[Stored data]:
· · · ·

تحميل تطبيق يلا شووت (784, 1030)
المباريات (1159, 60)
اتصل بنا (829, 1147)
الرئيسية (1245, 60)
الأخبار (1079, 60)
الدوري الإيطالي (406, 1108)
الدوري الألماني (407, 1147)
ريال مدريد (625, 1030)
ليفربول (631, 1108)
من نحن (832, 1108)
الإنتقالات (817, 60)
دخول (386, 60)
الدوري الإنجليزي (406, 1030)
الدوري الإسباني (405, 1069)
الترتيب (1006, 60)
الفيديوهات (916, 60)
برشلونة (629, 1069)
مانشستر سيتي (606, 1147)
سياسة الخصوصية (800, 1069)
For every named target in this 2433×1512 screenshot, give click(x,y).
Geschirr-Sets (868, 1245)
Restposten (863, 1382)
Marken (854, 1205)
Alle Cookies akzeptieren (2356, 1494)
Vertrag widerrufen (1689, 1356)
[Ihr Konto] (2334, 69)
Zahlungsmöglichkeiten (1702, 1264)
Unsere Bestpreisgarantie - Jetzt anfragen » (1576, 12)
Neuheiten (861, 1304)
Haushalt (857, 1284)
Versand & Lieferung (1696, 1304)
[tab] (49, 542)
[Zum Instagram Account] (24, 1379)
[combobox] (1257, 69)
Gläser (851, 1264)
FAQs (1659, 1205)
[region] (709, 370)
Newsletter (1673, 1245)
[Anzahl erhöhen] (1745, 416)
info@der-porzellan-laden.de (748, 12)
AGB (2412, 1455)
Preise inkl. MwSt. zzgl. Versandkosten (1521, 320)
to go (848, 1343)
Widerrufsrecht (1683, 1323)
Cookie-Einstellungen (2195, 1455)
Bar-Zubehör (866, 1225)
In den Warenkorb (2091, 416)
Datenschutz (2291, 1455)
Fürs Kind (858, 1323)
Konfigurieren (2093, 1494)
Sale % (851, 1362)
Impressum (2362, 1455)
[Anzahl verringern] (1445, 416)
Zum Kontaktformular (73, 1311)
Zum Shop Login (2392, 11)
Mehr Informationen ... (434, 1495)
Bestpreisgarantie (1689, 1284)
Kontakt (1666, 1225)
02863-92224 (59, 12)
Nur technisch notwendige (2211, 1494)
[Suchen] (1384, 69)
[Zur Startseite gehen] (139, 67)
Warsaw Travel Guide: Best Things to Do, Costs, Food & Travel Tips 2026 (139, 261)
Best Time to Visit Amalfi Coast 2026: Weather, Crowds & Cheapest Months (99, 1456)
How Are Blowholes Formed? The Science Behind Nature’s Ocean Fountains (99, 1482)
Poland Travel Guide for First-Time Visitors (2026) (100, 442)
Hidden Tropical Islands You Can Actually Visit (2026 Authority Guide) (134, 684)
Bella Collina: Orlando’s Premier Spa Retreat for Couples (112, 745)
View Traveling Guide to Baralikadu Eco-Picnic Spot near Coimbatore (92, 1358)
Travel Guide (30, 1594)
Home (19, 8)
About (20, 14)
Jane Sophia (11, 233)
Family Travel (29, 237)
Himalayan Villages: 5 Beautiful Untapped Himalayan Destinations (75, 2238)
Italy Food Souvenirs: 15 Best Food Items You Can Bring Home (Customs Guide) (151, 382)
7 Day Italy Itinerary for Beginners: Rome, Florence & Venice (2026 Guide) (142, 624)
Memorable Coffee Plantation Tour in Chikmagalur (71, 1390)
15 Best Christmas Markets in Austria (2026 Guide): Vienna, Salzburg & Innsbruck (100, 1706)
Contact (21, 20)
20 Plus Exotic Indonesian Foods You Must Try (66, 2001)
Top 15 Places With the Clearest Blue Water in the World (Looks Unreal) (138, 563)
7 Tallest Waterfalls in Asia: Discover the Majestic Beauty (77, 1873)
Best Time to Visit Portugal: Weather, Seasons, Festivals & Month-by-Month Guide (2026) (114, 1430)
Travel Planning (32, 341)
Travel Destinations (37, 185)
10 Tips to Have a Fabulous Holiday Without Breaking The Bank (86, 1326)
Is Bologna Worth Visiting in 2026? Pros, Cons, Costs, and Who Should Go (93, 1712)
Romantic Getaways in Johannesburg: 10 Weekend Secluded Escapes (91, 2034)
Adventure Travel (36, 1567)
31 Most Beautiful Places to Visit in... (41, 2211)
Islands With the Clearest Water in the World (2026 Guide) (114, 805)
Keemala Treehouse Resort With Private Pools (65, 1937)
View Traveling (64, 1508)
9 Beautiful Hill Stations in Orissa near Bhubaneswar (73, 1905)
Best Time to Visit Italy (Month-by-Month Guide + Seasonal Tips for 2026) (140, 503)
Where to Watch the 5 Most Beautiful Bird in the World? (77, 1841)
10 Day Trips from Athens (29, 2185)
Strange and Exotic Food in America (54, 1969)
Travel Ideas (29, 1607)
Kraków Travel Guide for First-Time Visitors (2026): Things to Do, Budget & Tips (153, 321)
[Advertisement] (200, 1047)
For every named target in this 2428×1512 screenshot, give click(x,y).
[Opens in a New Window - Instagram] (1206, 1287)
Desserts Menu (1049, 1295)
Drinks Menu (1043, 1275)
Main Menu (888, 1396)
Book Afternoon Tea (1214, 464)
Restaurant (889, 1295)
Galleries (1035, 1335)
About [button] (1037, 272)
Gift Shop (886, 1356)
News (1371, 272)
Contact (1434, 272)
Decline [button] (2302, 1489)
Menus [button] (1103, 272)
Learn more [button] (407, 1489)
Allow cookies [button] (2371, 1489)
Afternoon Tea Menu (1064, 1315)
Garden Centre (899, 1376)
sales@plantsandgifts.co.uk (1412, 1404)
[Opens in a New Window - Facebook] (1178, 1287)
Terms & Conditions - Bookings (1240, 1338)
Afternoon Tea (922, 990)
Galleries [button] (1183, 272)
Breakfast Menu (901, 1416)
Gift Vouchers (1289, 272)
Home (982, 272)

· · · ·

[WHAT YOU WILL DO]:
When you retype the entries above, keep every line identical to the source.

[SOLUTION FOR THIS EXERCISE]:
تحميل تطبيق يلا شووت (784, 1030)
المباريات (1159, 60)
اتصل بنا (829, 1147)
الرئيسية (1245, 60)
الأخبار (1079, 60)
الدوري الإيطالي (406, 1108)
الدوري الألماني (407, 1147)
ريال مدريد (625, 1030)
ليفربول (631, 1108)
من نحن (832, 1108)
الإنتقالات (817, 60)
دخول (386, 60)
الدوري الإنجليزي (406, 1030)
الدوري الإسباني (405, 1069)
الترتيب (1006, 60)
الفيديوهات (916, 60)
برشلونة (629, 1069)
مانشستر سيتي (606, 1147)
سياسة الخصوصية (800, 1069)
For every named target in this 2433×1512 screenshot, give click(x,y).
Geschirr-Sets (868, 1245)
Restposten (863, 1382)
Marken (854, 1205)
Alle Cookies akzeptieren (2356, 1494)
Vertrag widerrufen (1689, 1356)
[Ihr Konto] (2334, 69)
Zahlungsmöglichkeiten (1702, 1264)
Unsere Bestpreisgarantie - Jetzt anfragen » (1576, 12)
Neuheiten (861, 1304)
Haushalt (857, 1284)
Versand & Lieferung (1696, 1304)
[tab] (49, 542)
[Zum Instagram Account] (24, 1379)
[combobox] (1257, 69)
Gläser (851, 1264)
FAQs (1659, 1205)
[region] (709, 370)
Newsletter (1673, 1245)
[Anzahl erhöhen] (1745, 416)
info@der-porzellan-laden.de (748, 12)
AGB (2412, 1455)
Preise inkl. MwSt. zzgl. Versandkosten (1521, 320)
to go (848, 1343)
Widerrufsrecht (1683, 1323)
Cookie-Einstellungen (2195, 1455)
Bar-Zubehör (866, 1225)
In den Warenkorb (2091, 416)
Datenschutz (2291, 1455)
Fürs Kind (858, 1323)
Konfigurieren (2093, 1494)
Sale % (851, 1362)
Impressum (2362, 1455)
[Anzahl verringern] (1445, 416)
Zum Kontaktformular (73, 1311)
Zum Shop Login (2392, 11)
Mehr Informationen ... (434, 1495)
Bestpreisgarantie (1689, 1284)
Kontakt (1666, 1225)
02863-92224 (59, 12)
Nur technisch notwendige (2211, 1494)
[Suchen] (1384, 69)
[Zur Startseite gehen] (139, 67)
Warsaw Travel Guide: Best Things to Do, Costs, Food & Travel Tips 2026 (139, 261)
Best Time to Visit Amalfi Coast 2026: Weather, Crowds & Cheapest Months (99, 1456)
How Are Blowholes Formed? The Science Behind Nature’s Ocean Fountains (99, 1482)
Poland Travel Guide for First-Time Visitors (2026) (100, 442)
Hidden Tropical Islands You Can Actually Visit (2026 Authority Guide) (134, 684)
Bella Collina: Orlando’s Premier Spa Retreat for Couples (112, 745)
View Traveling Guide to Baralikadu Eco-Picnic Spot near Coimbatore (92, 1358)
Travel Guide (30, 1594)
Home (19, 8)
About (20, 14)
Jane Sophia (11, 233)
Family Travel (29, 237)
Himalayan Villages: 5 Beautiful Untapped Himalayan Destinations (75, 2238)
Italy Food Souvenirs: 15 Best Food Items You Can Bring Home (Customs Guide) (151, 382)
7 Day Italy Itinerary for Beginners: Rome, Florence & Venice (2026 Guide) (142, 624)
Memorable Coffee Plantation Tour in Chikmagalur (71, 1390)
15 Best Christmas Markets in Austria (2026 Guide): Vienna, Salzburg & Innsbruck (100, 1706)
Contact (21, 20)
20 Plus Exotic Indonesian Foods You Must Try (66, 2001)
Top 15 Places With the Clearest Blue Water in the World (Looks Unreal) (138, 563)
7 Tallest Waterfalls in Asia: Discover the Majestic Beauty (77, 1873)
Best Time to Visit Portugal: Weather, Seasons, Festivals & Month-by-Month Guide (2026) (114, 1430)
Travel Planning (32, 341)
Travel Destinations (37, 185)
10 Tips to Have a Fabulous Holiday Without Breaking The Bank (86, 1326)
Is Bologna Worth Visiting in 2026? Pros, Cons, Costs, and Who Should Go (93, 1712)
Romantic Getaways in Johannesburg: 10 Weekend Secluded Escapes (91, 2034)
Adventure Travel (36, 1567)
31 Most Beautiful Places to Visit in... (41, 2211)
Islands With the Clearest Water in the World (2026 Guide) (114, 805)
Keemala Treehouse Resort With Private Pools (65, 1937)
View Traveling (64, 1508)
9 Beautiful Hill Stations in Orissa near Bhubaneswar (73, 1905)
Best Time to Visit Italy (Month-by-Month Guide + Seasonal Tips for 2026) (140, 503)
Where to Watch the 5 Most Beautiful Bird in the World? (77, 1841)
10 Day Trips from Athens (29, 2185)
Strange and Exotic Food in America (54, 1969)
Travel Ideas (29, 1607)
Kraków Travel Guide for First-Time Visitors (2026): Things to Do, Budget & Tips (153, 321)
[Advertisement] (200, 1047)
For every named target in this 2428×1512 screenshot, give click(x,y).
[Opens in a New Window - Instagram] (1206, 1287)
Desserts Menu (1049, 1295)
Drinks Menu (1043, 1275)
Main Menu (888, 1396)
Book Afternoon Tea (1214, 464)
Restaurant (889, 1295)
Galleries (1035, 1335)
About [button] (1037, 272)
Gift Shop (886, 1356)
News (1371, 272)
Contact (1434, 272)
Decline [button] (2302, 1489)
Menus [button] (1103, 272)
Learn more [button] (407, 1489)
Allow cookies [button] (2371, 1489)
Afternoon Tea Menu (1064, 1315)
Garden Centre (899, 1376)
sales@plantsandgifts.co.uk (1412, 1404)
[Opens in a New Window - Facebook] (1178, 1287)
Terms & Conditions - Bookings (1240, 1338)
Afternoon Tea (922, 990)
Galleries [button] (1183, 272)
Breakfast Menu (901, 1416)
Gift Vouchers (1289, 272)
Home (982, 272)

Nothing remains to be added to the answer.